Welcome to Budapest
Tuesday, 28 October 2008
I am in Hungary, the land of my maternal ancestors, for the Budapest EPT. I was delighted when this new stop was announced on the European Poker Tour, as I have always wanted to see the place where half my grandparents came from and (shamefully, if predictably) it took a card game to get me here.
Sometimes I feel like the amazing locations on the poker tour are wasted on gamblers. We fly off to Barcelona, Baden or Dublin, and spend our whole time playing cards in darkened rooms or watching TV movies in the hotel. I go home thinking I might as well have been in Luton. This time I’m really making an effort to leave the casino and get a feel for the place. I’ve already crossed the river from Pest into Buda and walked round the castle, got lost in a few streets, bought a tin of paprika, had a drink in a curious underground bar with graffiti on the wall and Karma Chameleon on the stereo.
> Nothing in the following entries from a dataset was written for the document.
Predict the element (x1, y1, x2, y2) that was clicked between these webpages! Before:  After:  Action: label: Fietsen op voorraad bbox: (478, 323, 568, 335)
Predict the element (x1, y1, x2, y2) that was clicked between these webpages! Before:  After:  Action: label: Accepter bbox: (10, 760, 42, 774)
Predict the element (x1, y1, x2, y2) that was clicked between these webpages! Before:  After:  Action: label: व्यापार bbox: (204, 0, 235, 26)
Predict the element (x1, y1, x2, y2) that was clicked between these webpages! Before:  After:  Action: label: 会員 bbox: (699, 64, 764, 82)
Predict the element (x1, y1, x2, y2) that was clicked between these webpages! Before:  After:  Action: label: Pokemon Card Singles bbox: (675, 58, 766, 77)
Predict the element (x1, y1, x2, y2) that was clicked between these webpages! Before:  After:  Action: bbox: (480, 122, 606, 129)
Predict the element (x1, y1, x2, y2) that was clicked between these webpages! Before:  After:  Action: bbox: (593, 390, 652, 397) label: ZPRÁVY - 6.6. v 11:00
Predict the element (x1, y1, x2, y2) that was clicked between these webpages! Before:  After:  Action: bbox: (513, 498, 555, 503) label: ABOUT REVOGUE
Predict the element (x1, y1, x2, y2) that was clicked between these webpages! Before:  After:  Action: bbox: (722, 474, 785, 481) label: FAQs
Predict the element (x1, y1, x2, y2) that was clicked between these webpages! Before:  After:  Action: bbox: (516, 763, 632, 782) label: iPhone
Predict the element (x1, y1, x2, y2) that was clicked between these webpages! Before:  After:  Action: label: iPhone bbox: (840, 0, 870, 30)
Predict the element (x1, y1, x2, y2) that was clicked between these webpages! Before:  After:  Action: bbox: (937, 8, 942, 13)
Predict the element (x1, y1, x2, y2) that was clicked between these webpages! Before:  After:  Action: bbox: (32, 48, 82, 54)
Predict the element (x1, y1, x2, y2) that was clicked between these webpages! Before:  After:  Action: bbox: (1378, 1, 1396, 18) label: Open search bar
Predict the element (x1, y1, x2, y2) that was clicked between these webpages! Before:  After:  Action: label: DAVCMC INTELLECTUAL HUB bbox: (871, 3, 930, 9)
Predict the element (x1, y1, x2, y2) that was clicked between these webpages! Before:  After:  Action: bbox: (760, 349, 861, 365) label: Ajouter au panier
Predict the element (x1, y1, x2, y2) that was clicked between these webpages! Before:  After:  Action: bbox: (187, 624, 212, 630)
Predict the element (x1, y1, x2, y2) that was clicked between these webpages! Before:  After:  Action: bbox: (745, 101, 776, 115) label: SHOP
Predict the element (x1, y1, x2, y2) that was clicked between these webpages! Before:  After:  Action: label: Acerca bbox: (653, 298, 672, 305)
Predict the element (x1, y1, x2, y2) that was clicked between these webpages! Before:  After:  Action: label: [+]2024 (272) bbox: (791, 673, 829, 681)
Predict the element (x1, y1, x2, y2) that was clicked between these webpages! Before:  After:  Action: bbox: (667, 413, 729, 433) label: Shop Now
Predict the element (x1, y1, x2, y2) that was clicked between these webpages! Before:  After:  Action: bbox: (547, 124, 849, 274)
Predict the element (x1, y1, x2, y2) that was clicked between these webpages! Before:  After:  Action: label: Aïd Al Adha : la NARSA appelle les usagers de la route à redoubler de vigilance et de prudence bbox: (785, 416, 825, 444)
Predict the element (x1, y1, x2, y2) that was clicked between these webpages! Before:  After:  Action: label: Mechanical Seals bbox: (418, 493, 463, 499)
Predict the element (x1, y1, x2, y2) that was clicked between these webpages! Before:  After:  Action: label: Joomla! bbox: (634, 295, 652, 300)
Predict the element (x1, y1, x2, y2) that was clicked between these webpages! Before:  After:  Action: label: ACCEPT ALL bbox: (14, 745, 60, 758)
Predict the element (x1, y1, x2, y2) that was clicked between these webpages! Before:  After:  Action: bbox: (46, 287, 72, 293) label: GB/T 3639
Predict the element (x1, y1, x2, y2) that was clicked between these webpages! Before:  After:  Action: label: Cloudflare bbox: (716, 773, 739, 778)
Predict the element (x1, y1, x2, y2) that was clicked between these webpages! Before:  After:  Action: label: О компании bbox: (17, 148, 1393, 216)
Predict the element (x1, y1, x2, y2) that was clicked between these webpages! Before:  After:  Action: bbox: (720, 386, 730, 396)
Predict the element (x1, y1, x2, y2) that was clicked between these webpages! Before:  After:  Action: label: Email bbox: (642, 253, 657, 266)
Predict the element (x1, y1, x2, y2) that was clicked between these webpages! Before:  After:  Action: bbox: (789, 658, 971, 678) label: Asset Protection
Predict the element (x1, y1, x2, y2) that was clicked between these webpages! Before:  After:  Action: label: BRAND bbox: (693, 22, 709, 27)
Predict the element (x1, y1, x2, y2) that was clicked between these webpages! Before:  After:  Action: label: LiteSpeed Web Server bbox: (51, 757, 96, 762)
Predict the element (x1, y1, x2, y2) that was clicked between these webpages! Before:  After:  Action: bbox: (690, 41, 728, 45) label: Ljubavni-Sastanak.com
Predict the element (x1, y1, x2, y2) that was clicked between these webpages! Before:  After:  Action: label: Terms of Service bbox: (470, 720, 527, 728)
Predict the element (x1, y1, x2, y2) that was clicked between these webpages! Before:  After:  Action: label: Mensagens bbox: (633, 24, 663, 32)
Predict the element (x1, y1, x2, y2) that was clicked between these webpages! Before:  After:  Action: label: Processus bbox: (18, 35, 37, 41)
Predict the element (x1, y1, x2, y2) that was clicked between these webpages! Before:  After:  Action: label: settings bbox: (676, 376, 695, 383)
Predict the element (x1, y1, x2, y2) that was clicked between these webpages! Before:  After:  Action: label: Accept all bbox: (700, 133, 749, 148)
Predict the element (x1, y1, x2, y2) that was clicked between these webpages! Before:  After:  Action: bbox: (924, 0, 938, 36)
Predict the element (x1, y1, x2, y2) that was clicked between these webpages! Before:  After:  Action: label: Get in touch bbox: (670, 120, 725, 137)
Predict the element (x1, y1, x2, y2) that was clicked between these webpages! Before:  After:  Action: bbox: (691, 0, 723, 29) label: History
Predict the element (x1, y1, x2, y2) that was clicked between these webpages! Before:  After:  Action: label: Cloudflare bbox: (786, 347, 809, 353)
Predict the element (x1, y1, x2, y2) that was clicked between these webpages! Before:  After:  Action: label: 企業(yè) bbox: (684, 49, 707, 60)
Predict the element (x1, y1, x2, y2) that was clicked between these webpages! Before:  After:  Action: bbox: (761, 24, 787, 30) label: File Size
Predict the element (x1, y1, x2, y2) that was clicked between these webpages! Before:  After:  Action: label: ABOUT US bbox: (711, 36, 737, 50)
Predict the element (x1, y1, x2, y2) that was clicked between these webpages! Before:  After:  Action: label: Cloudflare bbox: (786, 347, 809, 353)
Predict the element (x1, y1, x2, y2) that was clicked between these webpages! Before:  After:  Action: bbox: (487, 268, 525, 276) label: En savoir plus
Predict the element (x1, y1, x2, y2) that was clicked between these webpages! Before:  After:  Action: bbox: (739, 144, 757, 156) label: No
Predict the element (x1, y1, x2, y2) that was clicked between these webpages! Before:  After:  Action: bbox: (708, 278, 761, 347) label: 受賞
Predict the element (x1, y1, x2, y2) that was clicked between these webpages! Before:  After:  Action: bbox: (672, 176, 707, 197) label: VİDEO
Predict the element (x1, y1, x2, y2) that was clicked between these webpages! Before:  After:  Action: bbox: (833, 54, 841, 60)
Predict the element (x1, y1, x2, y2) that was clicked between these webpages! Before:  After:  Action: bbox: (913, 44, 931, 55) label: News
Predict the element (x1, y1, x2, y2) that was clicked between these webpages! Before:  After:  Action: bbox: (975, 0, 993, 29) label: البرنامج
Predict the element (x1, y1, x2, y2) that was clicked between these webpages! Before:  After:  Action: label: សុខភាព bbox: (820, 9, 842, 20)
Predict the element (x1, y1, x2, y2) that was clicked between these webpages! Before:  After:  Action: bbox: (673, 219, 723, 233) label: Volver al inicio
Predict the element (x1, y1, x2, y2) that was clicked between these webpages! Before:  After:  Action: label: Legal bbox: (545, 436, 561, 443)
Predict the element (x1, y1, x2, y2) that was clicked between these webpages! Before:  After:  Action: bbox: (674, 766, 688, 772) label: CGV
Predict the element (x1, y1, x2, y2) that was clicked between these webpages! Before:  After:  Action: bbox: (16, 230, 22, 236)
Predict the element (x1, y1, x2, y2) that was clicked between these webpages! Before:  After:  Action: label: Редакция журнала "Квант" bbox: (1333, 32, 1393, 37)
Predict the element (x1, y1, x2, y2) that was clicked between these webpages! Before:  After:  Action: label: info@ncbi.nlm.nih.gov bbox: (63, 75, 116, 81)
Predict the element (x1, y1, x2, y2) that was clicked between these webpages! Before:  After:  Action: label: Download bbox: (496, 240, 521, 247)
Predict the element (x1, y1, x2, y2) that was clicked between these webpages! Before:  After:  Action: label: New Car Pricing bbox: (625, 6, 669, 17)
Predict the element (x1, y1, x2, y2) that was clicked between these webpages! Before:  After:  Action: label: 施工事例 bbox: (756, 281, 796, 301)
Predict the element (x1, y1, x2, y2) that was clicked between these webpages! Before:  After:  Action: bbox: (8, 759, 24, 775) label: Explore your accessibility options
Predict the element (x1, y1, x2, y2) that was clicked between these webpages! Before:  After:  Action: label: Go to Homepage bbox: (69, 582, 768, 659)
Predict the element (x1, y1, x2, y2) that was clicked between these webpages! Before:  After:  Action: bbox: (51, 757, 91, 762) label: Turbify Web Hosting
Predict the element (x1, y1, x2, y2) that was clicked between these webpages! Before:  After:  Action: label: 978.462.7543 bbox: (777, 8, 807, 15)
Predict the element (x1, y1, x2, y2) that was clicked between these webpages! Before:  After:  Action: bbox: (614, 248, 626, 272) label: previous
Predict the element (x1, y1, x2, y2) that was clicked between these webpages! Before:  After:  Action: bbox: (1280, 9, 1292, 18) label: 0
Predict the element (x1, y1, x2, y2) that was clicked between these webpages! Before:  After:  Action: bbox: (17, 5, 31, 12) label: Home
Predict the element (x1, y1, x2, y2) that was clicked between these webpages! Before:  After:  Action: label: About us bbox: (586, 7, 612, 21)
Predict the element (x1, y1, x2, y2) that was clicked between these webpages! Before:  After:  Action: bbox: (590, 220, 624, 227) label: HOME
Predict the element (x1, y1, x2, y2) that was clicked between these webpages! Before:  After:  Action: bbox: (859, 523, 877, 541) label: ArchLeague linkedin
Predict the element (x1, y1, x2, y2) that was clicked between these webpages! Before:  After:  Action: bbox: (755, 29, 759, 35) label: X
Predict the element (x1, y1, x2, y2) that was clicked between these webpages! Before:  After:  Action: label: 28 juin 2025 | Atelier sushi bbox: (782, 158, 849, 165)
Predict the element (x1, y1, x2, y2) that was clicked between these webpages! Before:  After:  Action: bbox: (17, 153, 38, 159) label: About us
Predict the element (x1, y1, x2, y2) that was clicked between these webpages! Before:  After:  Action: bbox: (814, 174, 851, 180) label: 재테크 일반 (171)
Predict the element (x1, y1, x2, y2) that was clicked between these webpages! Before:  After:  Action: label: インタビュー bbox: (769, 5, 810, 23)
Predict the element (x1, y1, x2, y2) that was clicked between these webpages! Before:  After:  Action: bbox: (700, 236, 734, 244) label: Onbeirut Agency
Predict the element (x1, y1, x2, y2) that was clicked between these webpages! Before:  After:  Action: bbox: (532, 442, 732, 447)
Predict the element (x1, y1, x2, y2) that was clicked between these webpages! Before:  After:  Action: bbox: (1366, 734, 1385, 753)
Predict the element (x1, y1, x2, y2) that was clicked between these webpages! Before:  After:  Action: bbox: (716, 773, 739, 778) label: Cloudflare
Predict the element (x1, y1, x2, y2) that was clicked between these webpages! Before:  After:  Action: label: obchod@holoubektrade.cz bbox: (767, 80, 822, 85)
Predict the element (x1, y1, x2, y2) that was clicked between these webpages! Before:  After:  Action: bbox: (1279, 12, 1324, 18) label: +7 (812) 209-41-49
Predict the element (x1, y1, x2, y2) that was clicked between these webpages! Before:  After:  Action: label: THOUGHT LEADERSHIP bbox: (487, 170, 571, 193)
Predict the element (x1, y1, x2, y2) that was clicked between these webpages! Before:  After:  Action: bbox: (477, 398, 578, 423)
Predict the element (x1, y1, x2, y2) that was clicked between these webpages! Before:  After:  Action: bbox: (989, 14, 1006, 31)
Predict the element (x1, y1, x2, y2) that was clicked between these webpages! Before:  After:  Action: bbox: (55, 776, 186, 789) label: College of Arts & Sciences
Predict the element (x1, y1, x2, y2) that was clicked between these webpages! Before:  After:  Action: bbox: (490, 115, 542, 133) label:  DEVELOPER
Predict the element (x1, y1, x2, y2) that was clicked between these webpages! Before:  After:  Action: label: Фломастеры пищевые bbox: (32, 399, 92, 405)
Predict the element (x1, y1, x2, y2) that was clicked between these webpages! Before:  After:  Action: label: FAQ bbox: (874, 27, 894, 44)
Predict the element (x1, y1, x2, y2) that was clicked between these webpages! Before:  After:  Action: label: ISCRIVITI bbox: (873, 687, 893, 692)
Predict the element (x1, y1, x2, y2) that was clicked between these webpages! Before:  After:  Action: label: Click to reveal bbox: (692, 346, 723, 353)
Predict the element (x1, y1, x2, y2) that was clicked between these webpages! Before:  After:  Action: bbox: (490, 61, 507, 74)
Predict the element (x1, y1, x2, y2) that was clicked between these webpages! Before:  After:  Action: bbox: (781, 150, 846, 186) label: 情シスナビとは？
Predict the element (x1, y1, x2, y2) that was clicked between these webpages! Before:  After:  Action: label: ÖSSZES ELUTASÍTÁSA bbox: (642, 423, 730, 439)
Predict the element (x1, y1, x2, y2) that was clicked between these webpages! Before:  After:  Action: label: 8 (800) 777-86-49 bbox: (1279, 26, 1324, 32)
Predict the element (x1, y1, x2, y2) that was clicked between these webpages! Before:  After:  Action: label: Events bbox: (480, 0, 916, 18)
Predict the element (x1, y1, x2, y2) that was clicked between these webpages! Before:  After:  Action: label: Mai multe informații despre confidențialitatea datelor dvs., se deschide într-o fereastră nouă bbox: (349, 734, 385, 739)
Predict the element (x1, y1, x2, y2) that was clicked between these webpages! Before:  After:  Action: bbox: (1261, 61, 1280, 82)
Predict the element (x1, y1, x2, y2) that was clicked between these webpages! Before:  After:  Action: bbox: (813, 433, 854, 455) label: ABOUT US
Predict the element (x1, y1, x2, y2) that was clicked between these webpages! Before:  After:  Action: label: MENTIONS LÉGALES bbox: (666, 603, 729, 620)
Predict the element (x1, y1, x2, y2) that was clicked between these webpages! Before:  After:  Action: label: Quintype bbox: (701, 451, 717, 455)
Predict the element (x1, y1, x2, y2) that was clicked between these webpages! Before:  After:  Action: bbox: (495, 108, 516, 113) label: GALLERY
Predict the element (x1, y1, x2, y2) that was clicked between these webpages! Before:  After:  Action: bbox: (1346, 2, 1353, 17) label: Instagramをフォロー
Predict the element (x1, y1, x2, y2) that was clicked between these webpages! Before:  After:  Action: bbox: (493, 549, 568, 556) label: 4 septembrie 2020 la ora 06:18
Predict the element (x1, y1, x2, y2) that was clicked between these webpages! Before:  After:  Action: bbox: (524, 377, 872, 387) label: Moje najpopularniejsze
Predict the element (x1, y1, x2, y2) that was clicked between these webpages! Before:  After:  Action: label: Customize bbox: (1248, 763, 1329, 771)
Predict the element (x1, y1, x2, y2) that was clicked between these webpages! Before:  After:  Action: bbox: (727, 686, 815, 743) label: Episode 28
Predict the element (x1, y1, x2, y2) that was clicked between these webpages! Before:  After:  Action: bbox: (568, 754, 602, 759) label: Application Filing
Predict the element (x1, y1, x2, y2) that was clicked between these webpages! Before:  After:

I was barely off the plane before I was eating a strudel of goose, cabbage and cranberry. (Starter, main course and pudding all wrapped up in one handy 18,000-calorie parcel.) Some people might consider that a weird meal, but it’s exactly the kind of thing my grandma used to make. Even the language (which differs from English surely more than any other in Europe?) is ringing distant bells from the old grandparental home in Stanmore.
But still, Hungary (like L.P. Hartley’s past) is a foreign country and they do things differently there. Gender relations are a little more old-fashioned than I’m used to.
This morning, PokerStars had a press conference and I lined up in a little row with a selection of male players - Marcin Horecki from Poland, Denes Kalo from Hungary, and the local guys who run the casino. They were all asked various questions about their confidence as they start the tournament, their best previous results and so on. When the compere reached me, I wasn’t quite expecting the question I got.
“You look like Kate Winslet”, he generously began. “Do you have any secret weapons - apart from the breasts?”
Jeez, I didn’t really mind. I’ve been playing poker a long time; I’ve had worse. But not usually from an official interviewer. When the conference finished, the interpreter was sweet enough to apologize for having to translate that question.
“It’s like women’s lib never happened”, laughed a friend of mine.
“In Hungary”, said the interpreter, “it didn’t.”